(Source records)
------------------------------------------------

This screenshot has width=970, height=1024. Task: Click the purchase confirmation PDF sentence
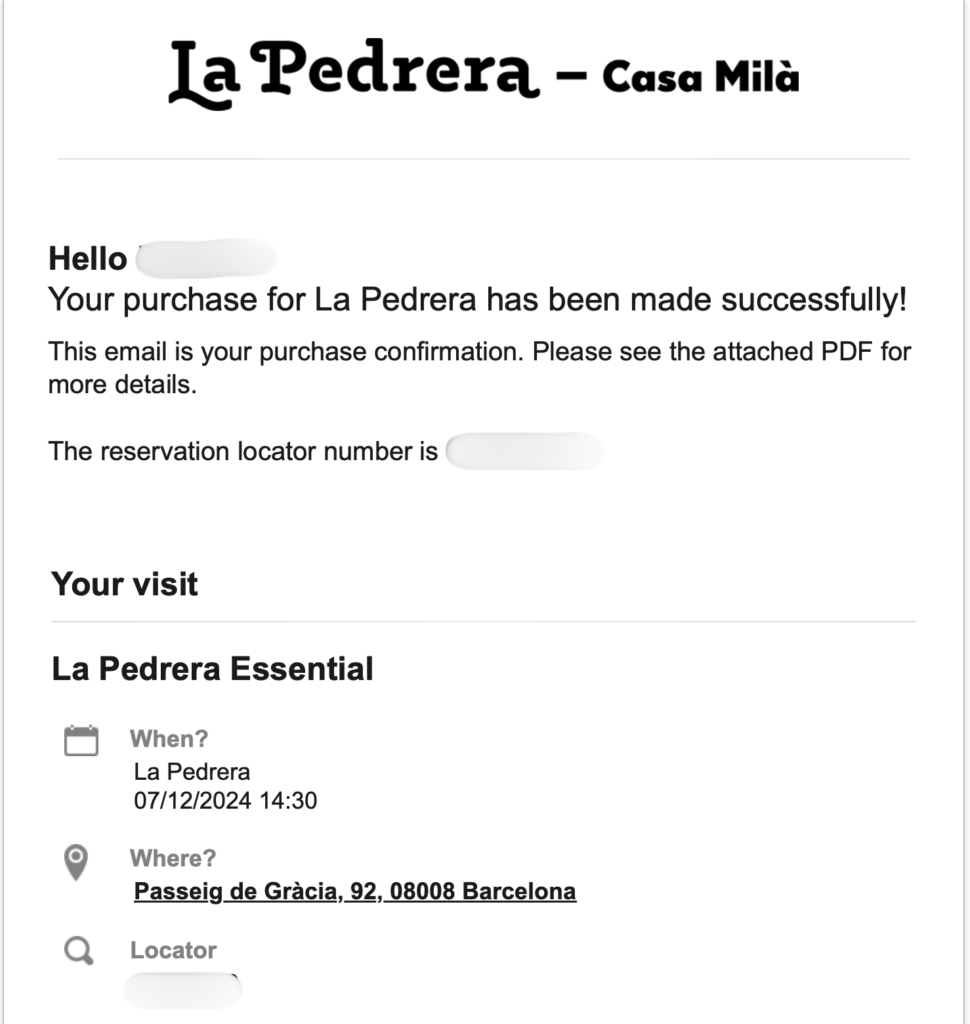click(478, 367)
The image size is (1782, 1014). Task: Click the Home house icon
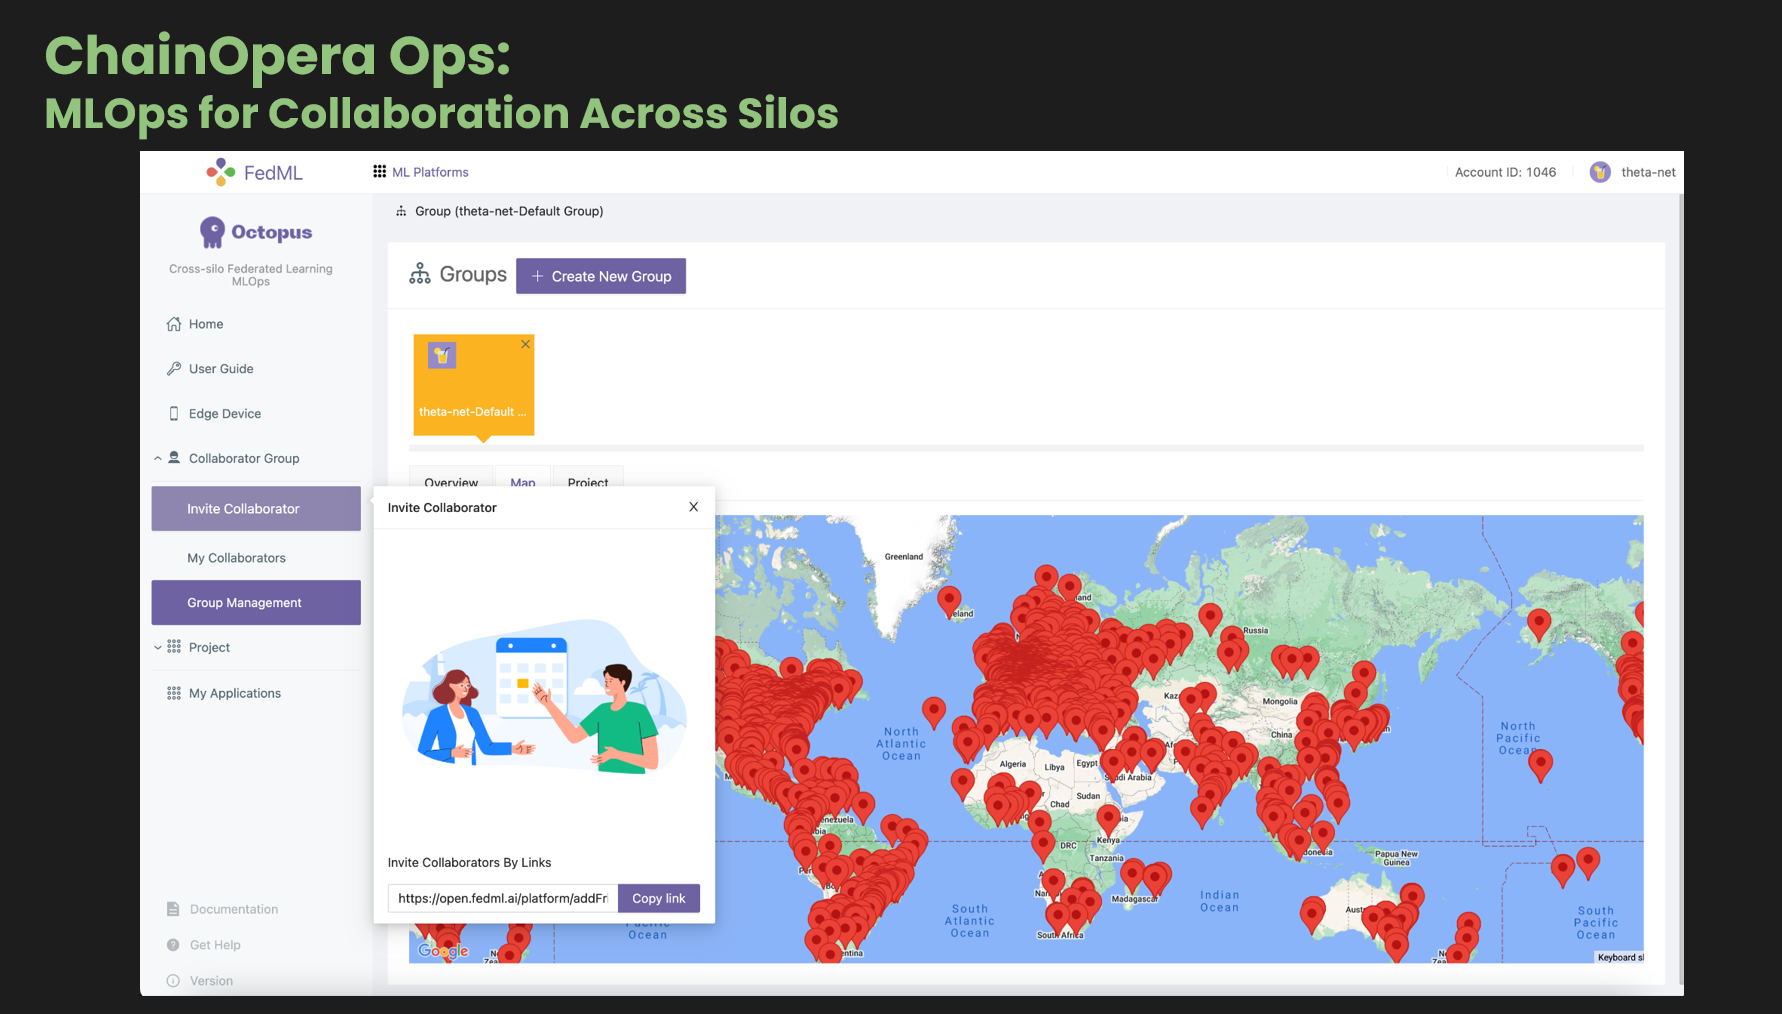174,324
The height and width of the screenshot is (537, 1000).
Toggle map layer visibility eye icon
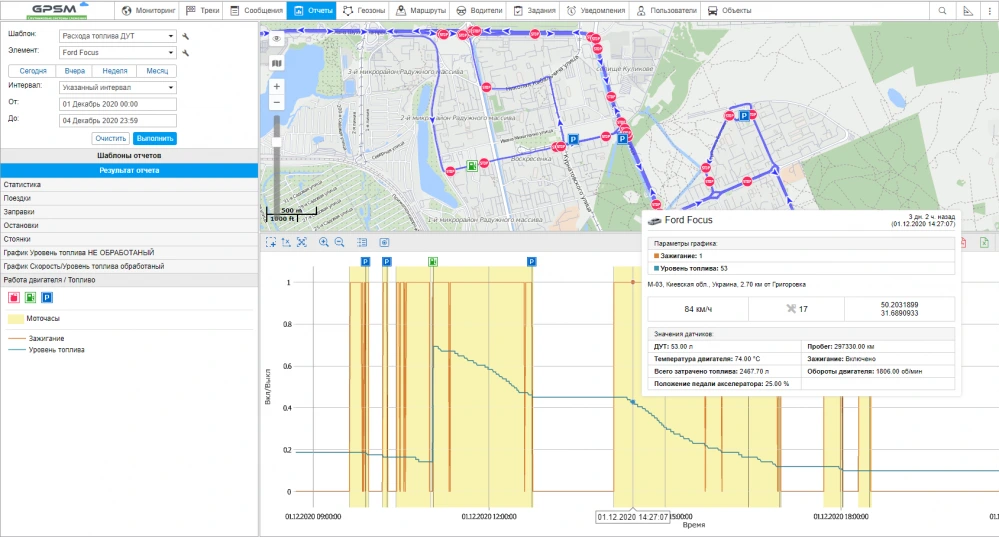point(276,38)
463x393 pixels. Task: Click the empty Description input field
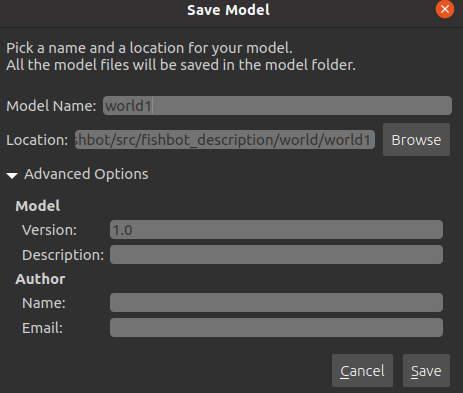[x=276, y=255]
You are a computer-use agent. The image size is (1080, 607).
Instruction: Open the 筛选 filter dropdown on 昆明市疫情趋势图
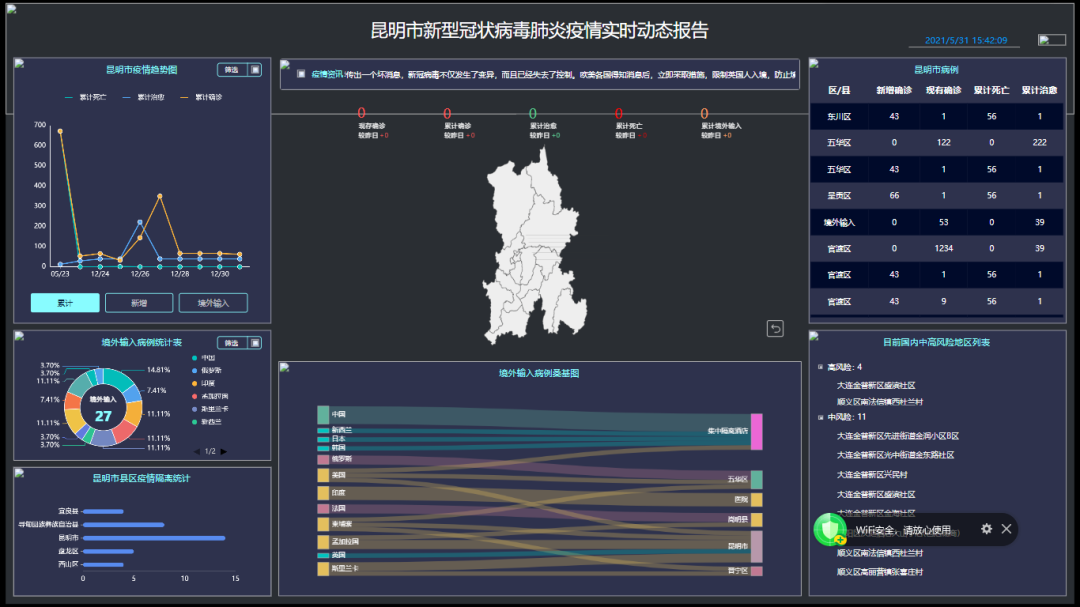[x=233, y=69]
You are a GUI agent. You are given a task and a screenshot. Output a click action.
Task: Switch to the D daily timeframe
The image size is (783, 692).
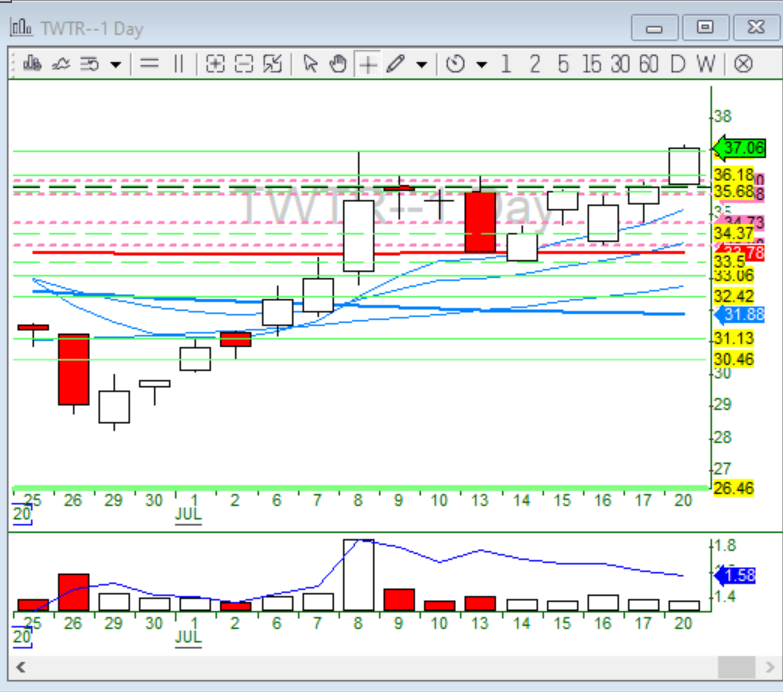[x=678, y=64]
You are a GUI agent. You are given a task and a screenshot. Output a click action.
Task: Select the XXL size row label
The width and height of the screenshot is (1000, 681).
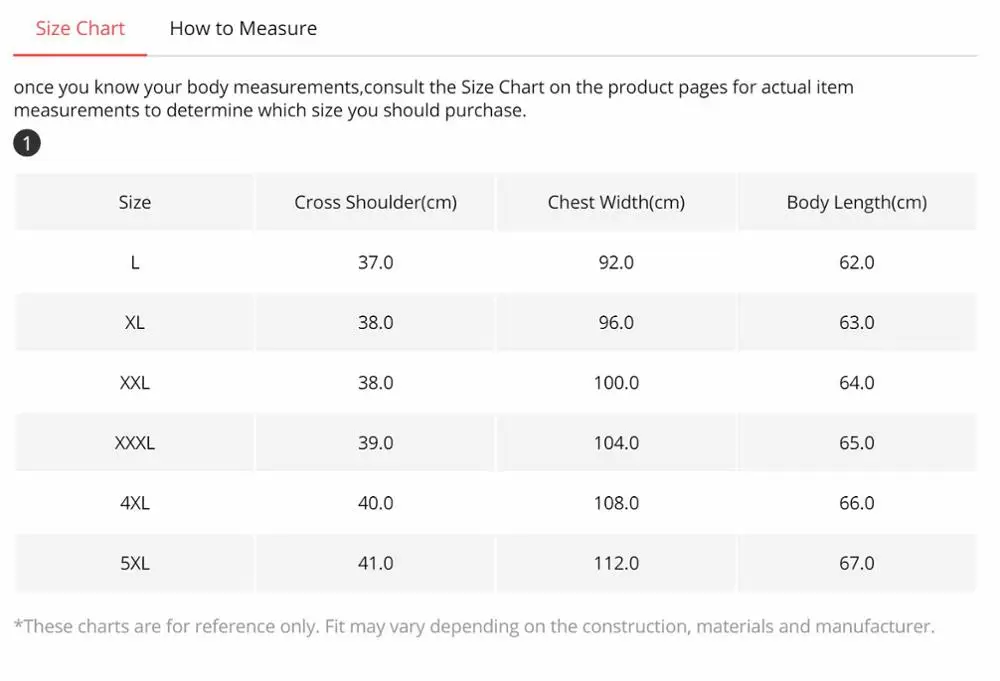[135, 383]
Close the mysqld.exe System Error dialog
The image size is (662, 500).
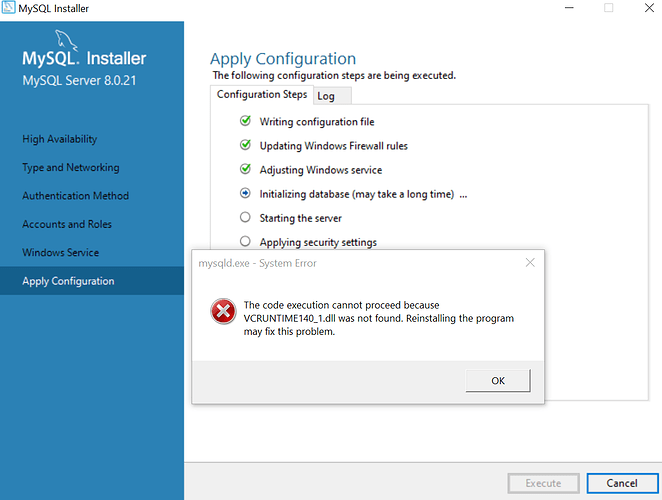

------------------------------------------------

#### [YOUR GOAL]
Write out the data word for word, with every picture dropped.

#### [ANSWER TO THE EXERCISE]
This screenshot has width=970, height=1024. Task: Click the purchase confirmation PDF sentence
click(478, 367)
The image size is (1782, 1014). Task: Click the Home house icon
174,324
The height and width of the screenshot is (537, 1000).
Toggle map layer visibility eye icon
point(276,38)
463x393 pixels. Task: Click the empty Description input field
[x=276, y=255]
You are a computer-use agent. The image size is (1080, 607).
Instruction: Open the 筛选 filter dropdown on 昆明市疫情趋势图
[x=233, y=69]
You are a GUI agent. You are given a task and a screenshot. Output a click action.
Task: Switch to the D daily timeframe
The image size is (783, 692).
[x=678, y=64]
You are a GUI agent. You are given a task and a screenshot. Output a click action.
Task: Select the XXL size row label
The width and height of the screenshot is (1000, 681).
[135, 383]
Close the mysqld.exe System Error dialog
The image size is (662, 500).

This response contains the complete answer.